Fig. 2. AHA double and triple mutants display aberrant pollen tube phenotypes.

a Diagram of gene structures with position of T-DNA insertions (triangles) in the genes. Red arrowheads indicate the T-DNA left border. Exons are indicated as black rectangles, and introns as black lines. Primers used for reverse-transcription PCR (RT-PCR) are indicated by short black lines above the gene representations. b RT-PCR analysis of T-DNA insertion lines using primer pairs indicated in (a).
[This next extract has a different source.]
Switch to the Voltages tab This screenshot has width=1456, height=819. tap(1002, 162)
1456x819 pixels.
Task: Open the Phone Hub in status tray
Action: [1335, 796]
RNA was from flowers at stage 12⁷¹. PP2AA3 served as a positive control. c RT-PCR analysis of T-DNA insertion lines using primers that amplify full-length cDNA of AHA8. d Aniline blue-stained pollen tubes of ms1 pistils pollinated with different aha mutant lines. White arrows indicate the position of the longest tubes at 48 h after pollination. e In vivo pollen tube growth rate (as a fraction of pollen tube length over pistil length), as revealed by aniline blue staining (n ≥ 3 for all genotypes and time points; error bars show SD). f Number of seeds per silique (one-way ANOVA and Bonferroni’s Multiple Comparison Test; p < 0.01; error bars show mean with SD). g In vitro germination rate for WT and aha6/8/9 triple mutant pollen. Means from three individual experiments with ≥ 100 scored pollen grains for each genotype and replicate are shown (two-sided t-test; p < 0.003). h Average pollen tube growth rate assayed in vitro (one-way ANOVA; Bonferroni’s test; p < 0.01; error bars show mean with SD). i Light microscopy images of WT and aha6/8/9 pollen tubes grown in vivo. The triple mutant is characterized by short and wavy pollen tubes. Scale bar = 100 µm.